Тем же молотком он разбил видеомагнитофон. – Это попадет в «Орандж-сити ньюс». В короткой заметке буркнут, что неизвестное лицо или лица вломились в Сити-холл и разбили видеоаудиальную аппаратуру. Вот так. – Он сбросил телевизор на пол. – Все наши прежние попытки были любительскими и случайными. Мы не привлекли к себе внимания, которого заслуживаем, потому что неверно выбирали цели и недостаточно о себе заявили. – Он снова полез в карман пиджака. – На этот раз я заготовил карточки. Профессионально сделанные визитные карточки с названием нашей организации. Мы их оставим на месте преступления, чтобы знали, кто мы такие.
Он пустил карточки по кругу, и мы все на них посмотрели. Там было красными буквами написано:
ЭТОТ УДАР НАНЕСЕН ВО ИМЯ НЕЗАМЕТНЫХ
ТЕРРОРИСТЫ РАДИ ПРОСТОГО ЧЕЛОВЕКА
– Да! – крикнул Стив. – Да!
– Теперь: чем больше будет ущерб, тем больше будет статья о нас, тем больше внимания на нас обратят. – Он обошел вокруг стола мимо нас. – Пошли.
Мы вышли вслед за ним в зал с рабочими станциями. Он наклонился и включил терминал на столе.
– Они обо мне забыли, – сказал он. – Даже и не подумали изменить мой пароль. Ошибка с их стороны.
Он вызвал начальный экран, ввел свою идентификацию и пароль, и на экране появился список записей по недвижимости. В одной колонке шли имена владельцев, в другой – оценка имущества.
Филипп нажал две клавиши.
Записи были удалены.
– Все, – сказал он. – Теперь нас будут описывать как опытных хакеров, уничтоживших сотни важных правительственных записей. Может, это попадет в «Реджистер». Или в местный выпуск «Таймс» в Орандже.
Он встал и стащил терминал на пол. Раздался грохот. Филипп ударил в экран ногой, потом рукой смел все со стола на пол.

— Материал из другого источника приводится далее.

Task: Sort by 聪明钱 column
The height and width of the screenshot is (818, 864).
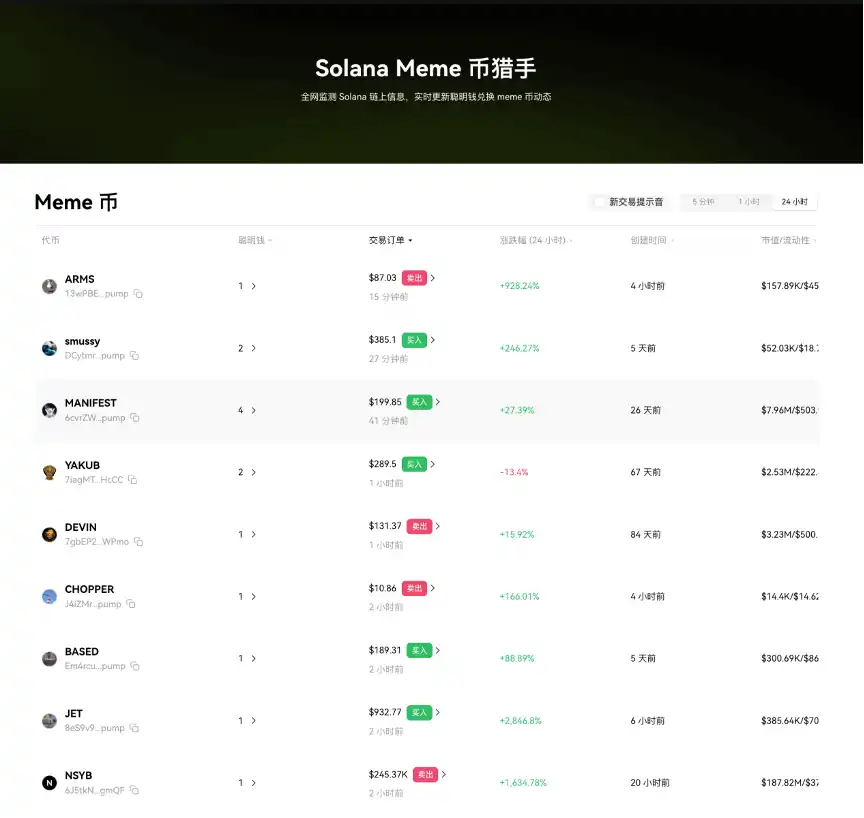Action: click(x=255, y=240)

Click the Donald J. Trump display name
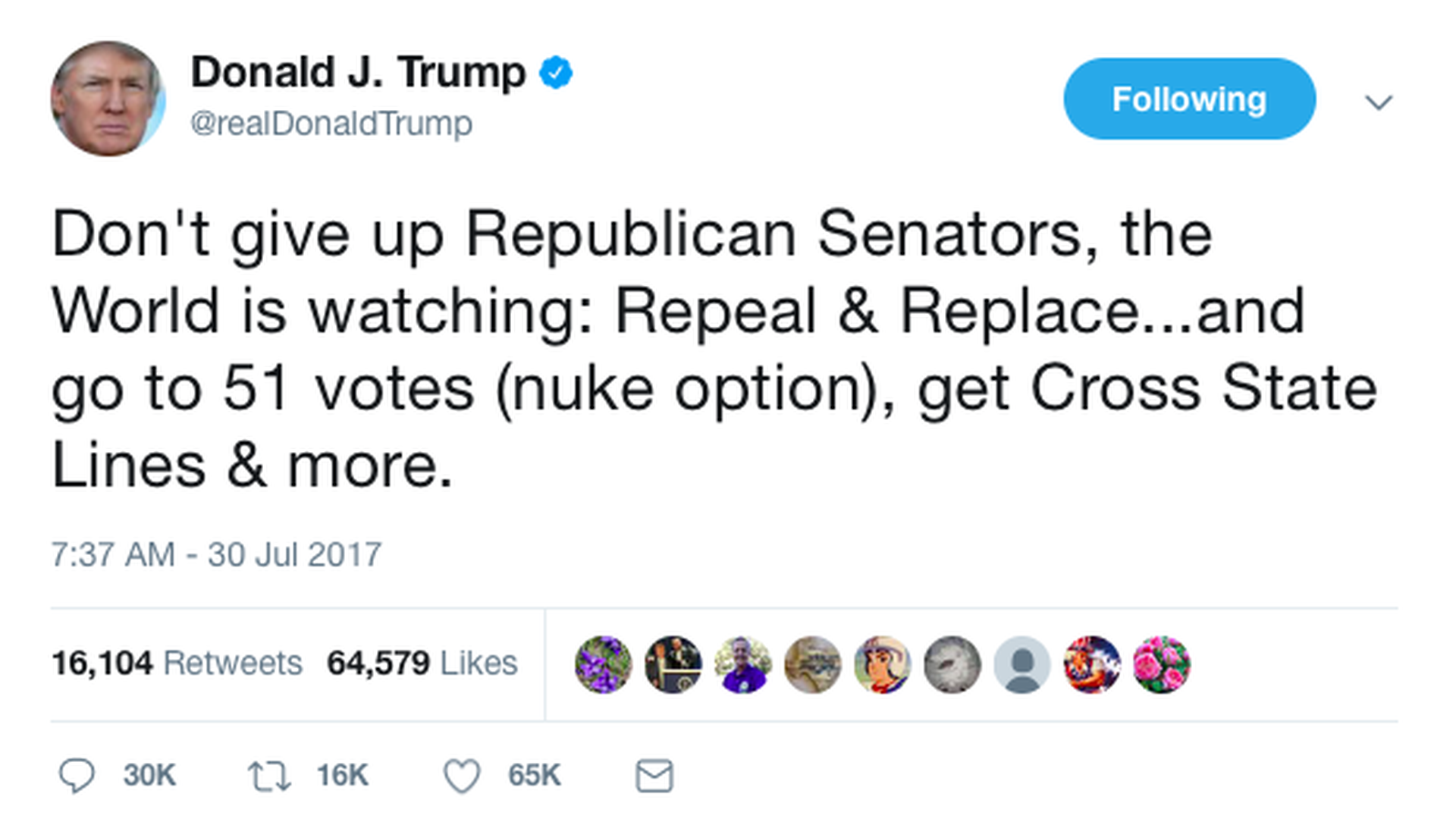pos(358,73)
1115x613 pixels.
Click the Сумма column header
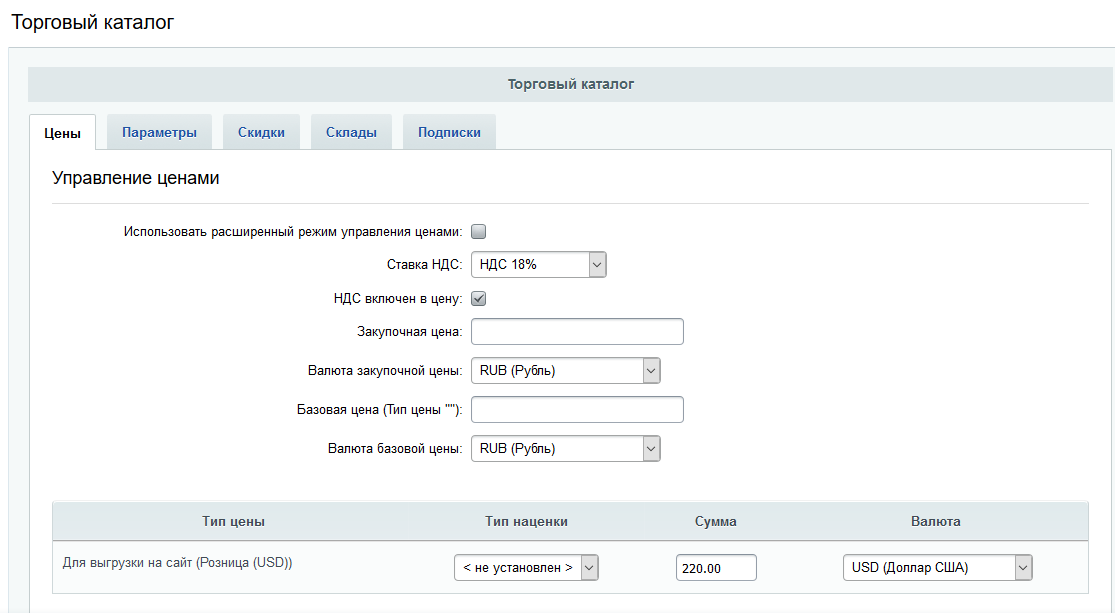[716, 521]
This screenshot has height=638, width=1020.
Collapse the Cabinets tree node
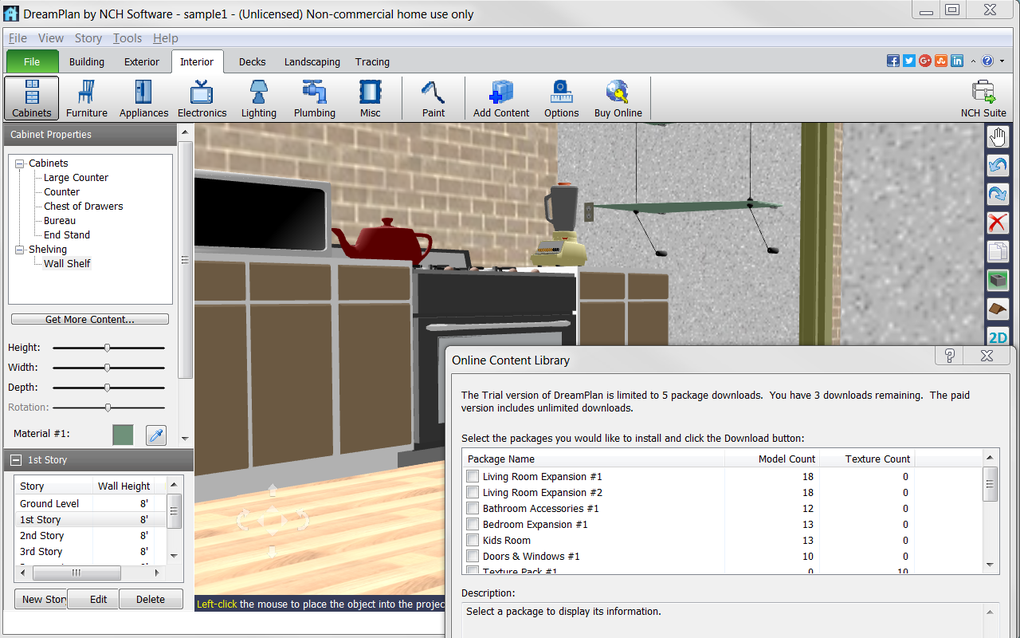pyautogui.click(x=19, y=163)
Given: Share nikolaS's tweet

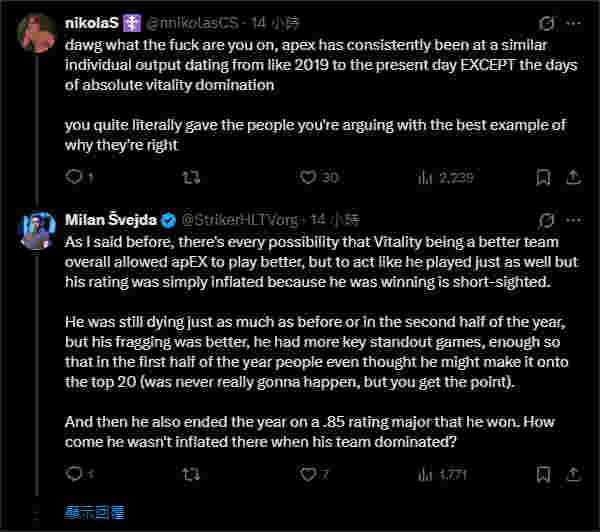Looking at the screenshot, I should (x=572, y=178).
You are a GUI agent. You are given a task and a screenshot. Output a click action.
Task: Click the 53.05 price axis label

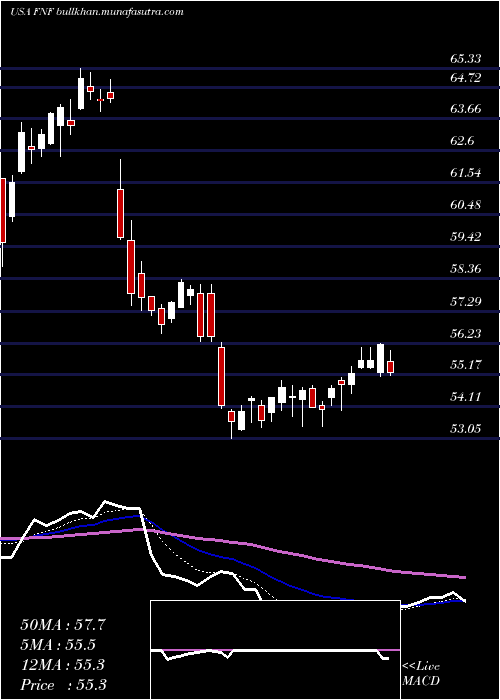click(465, 429)
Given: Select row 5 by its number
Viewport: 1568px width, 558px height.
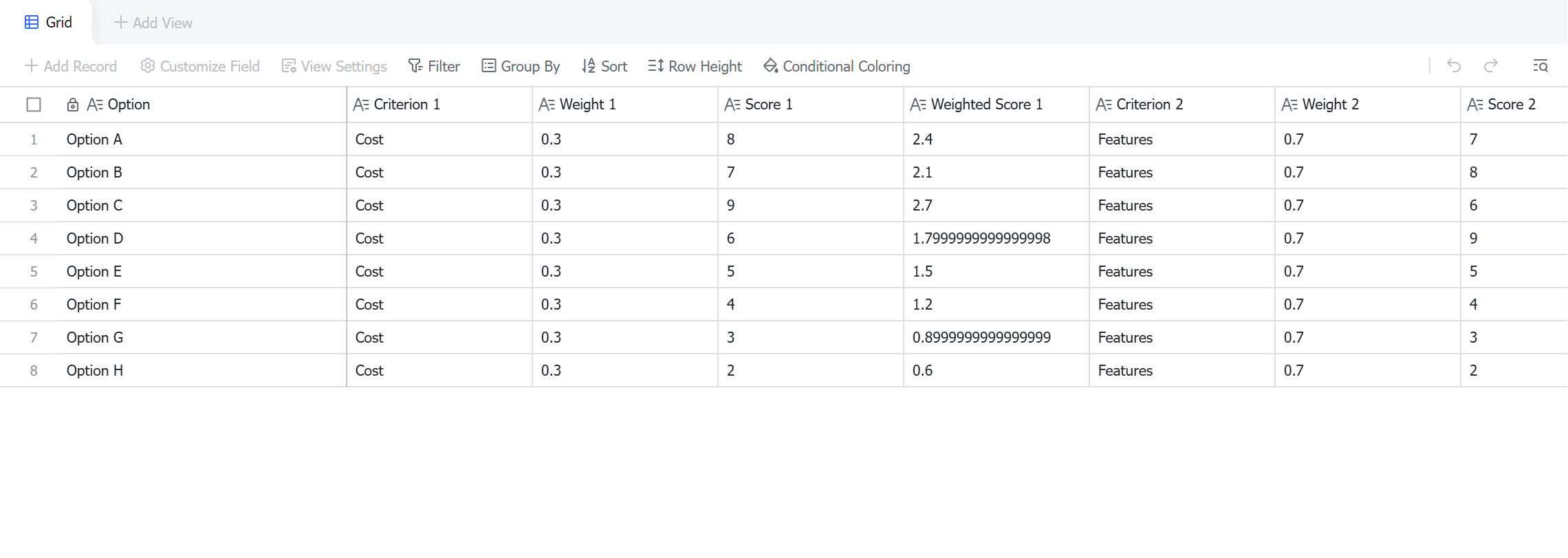Looking at the screenshot, I should (x=33, y=272).
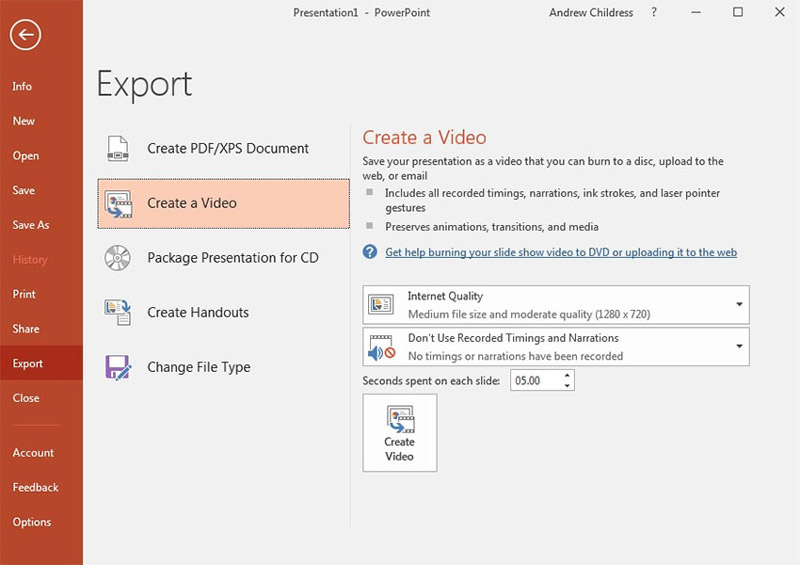This screenshot has height=565, width=800.
Task: Select the Create a Video export option
Action: tap(223, 203)
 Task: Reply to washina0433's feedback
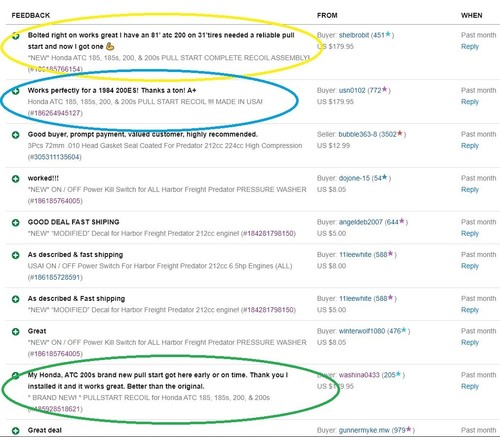tap(470, 386)
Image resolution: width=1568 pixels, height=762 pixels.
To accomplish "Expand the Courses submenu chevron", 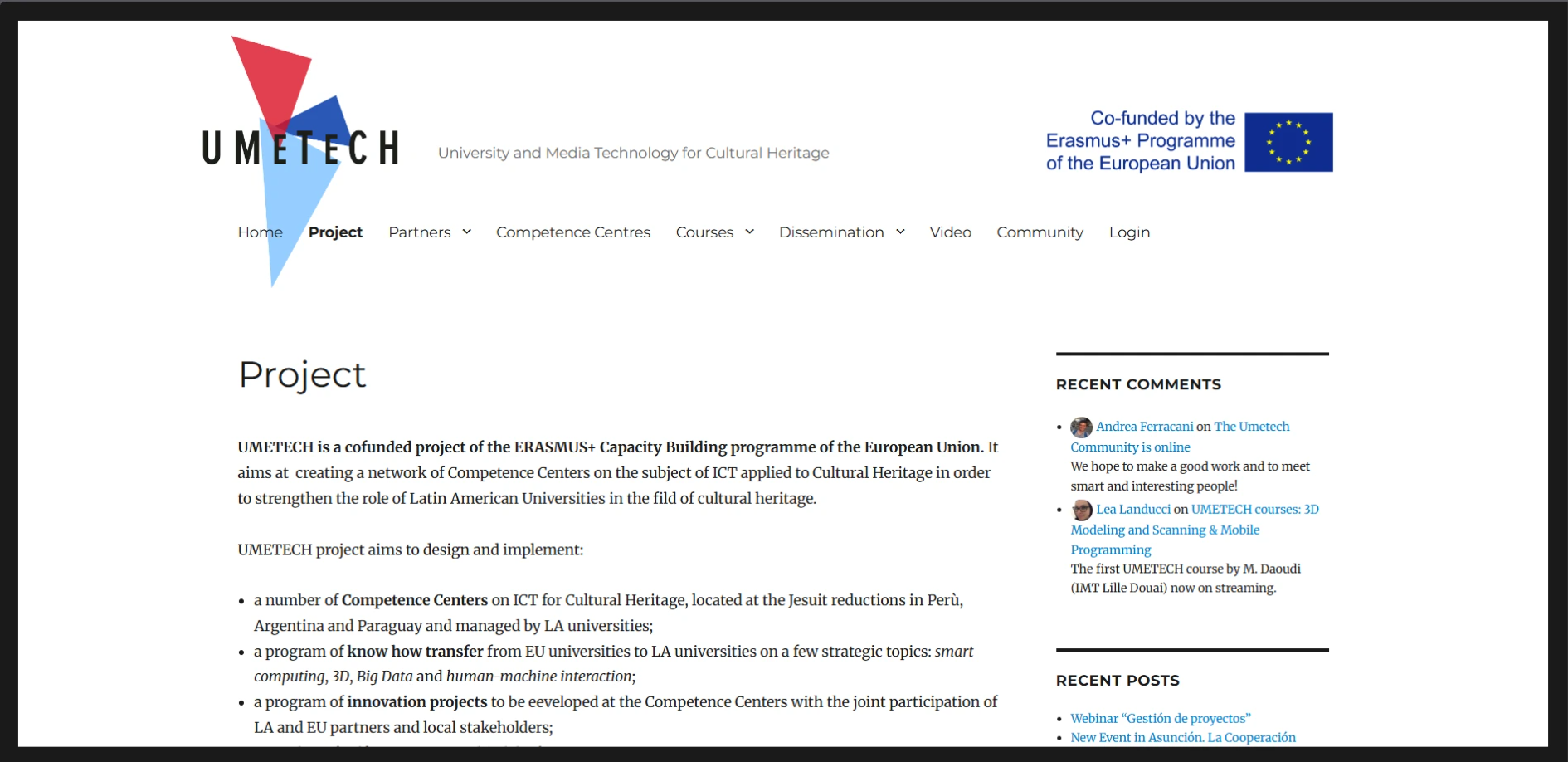I will (x=749, y=232).
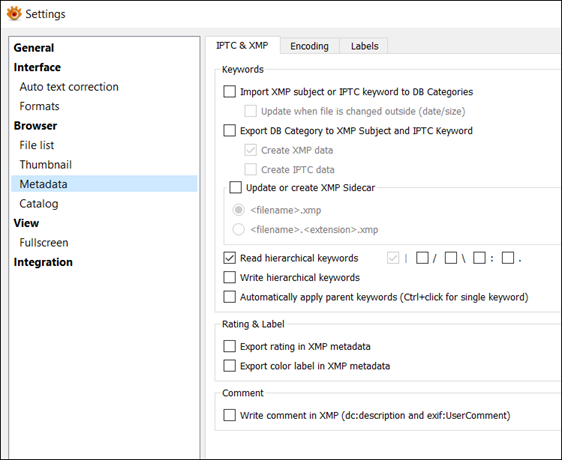Uncheck Read hierarchical keywords
562x460 pixels.
tap(229, 258)
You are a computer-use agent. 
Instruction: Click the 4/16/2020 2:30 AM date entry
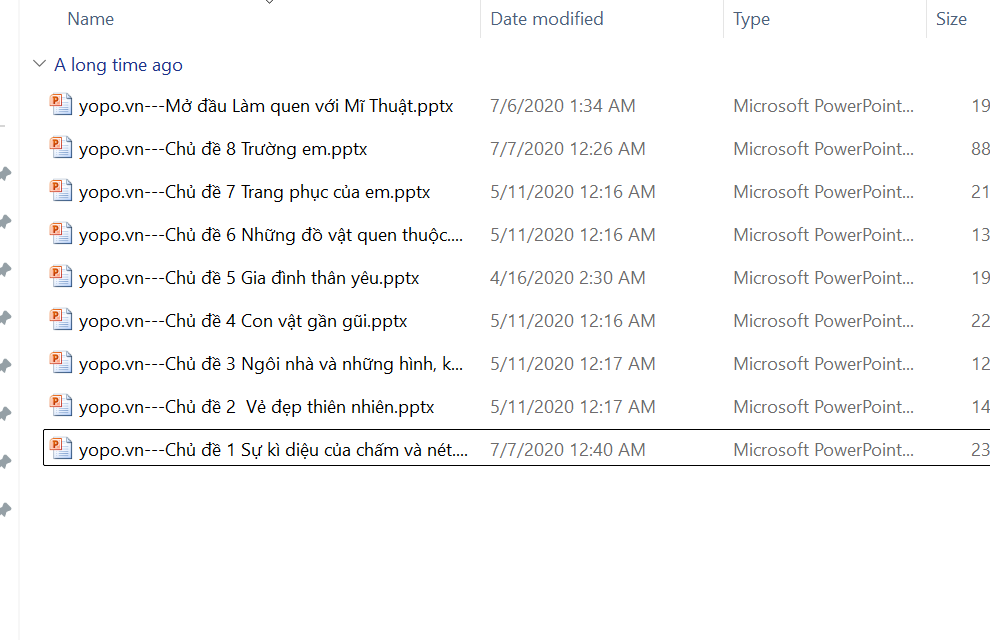click(569, 278)
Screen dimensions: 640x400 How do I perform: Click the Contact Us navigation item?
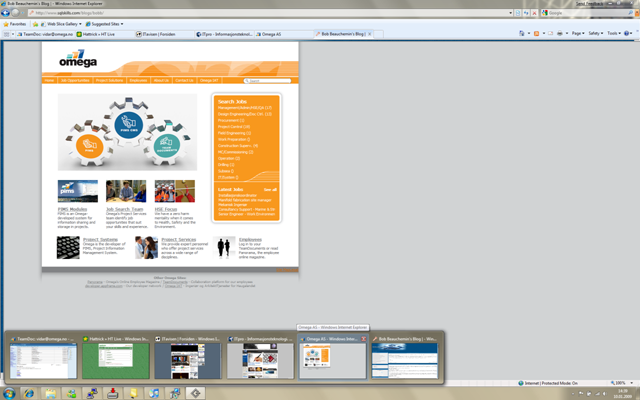(x=183, y=80)
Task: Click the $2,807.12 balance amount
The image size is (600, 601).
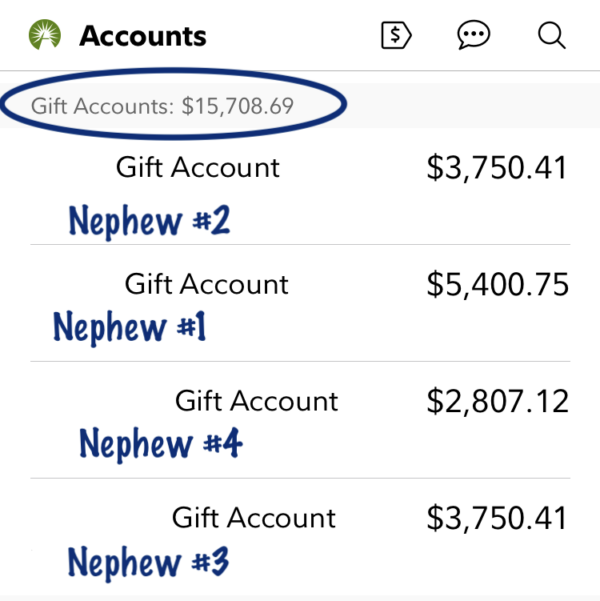Action: point(497,401)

– Можем творить что хотим, – крикнул он, – и им ни за что нас не поймать! – Он вспрыгнул на стол и воздел молоток в воздух. – Разнесем к чертям эту дурацкую контору!
Как крысы Уилларда, мы бросились выполнять его приказ. Я сам перескочил через перегородку и разбил там терминал. Я вытаскивал ящики для папок, выдергивая все, до чего дотягивались руки. Как это было прекрасно – это разрушение, воодушевление, которое мной владело, и мы забирали все шире, срывая накопившуюся агрессию на безымянных неодушевленных предметах в Сити-холле города Орандж.
Весь пол был усыпан мусором.
Через полчаса, потные и запыхавшиеся, отдуваясь и переводя дыхание, мы встретились у лифта.
Филипп посмотрел на разгром и широко ухмыльнулся:
– Это они заметят. Об этом сообщат. Это будут расследовать. Начало мы положили хорошее.
Он нажал кнопку лифта, двери открылись, и мы вошли.
В последнюю секунду перед закрытием дверей Филипп бросил свой ключ и пропуск на ковер второго этажа.
– Теперь возврата нет.
Глава 3
Я был как подросток, который вдруг стал неимоверно богат, или как обычный человек, который стал диктатором. Я опьянялся возможностями, рвался использовать новообретенную мощь.
Я думаю, что такое чувство было у всех, но мы просто об этом не говорили. Слишком ново было это чувство, слишком сильно и чисто, и вряд ли кто-нибудь хотел разбавлять его силу обсуждением. Я лично был заведен и по-дурацки счастлив, почти бредил. Я ощущал себя непобедимым, я мог все. Как предсказывал Филипп, наш погром в Сити-холле Оранджа попал не только в городские газеты, но и в «Тайме», и в «Реджистер». Хотя наши отпечатки были повсюду – от задней двери и до разбитых компьютеров, хотя Филипп бросил там свой ключ и пропуск, хотя мы повсюду рассыпали свои визитные карточки, в каждой статье ясно говорилось, что у полиции нет ни подозреваемых, ни версий.
Нас снова игнорировали.
Я вообще-то должен был бы испытать угрызения совести. Я был воспитан в уважении к чужой собственности, и до сих пор даже не мыслил разрушать что-либо, мне не принадлежащее. Но Филипп был прав. Нарушение закона оправдано, если оно ведет к искоренению большего зла. Это знал Торо. Это знал Мартин Лютер Кинг. И Малькольм X. Гражданское неповиновение – американская традиция, а мы – всего лишь последние солдаты в долгой битве против лицемерия и несправедливости.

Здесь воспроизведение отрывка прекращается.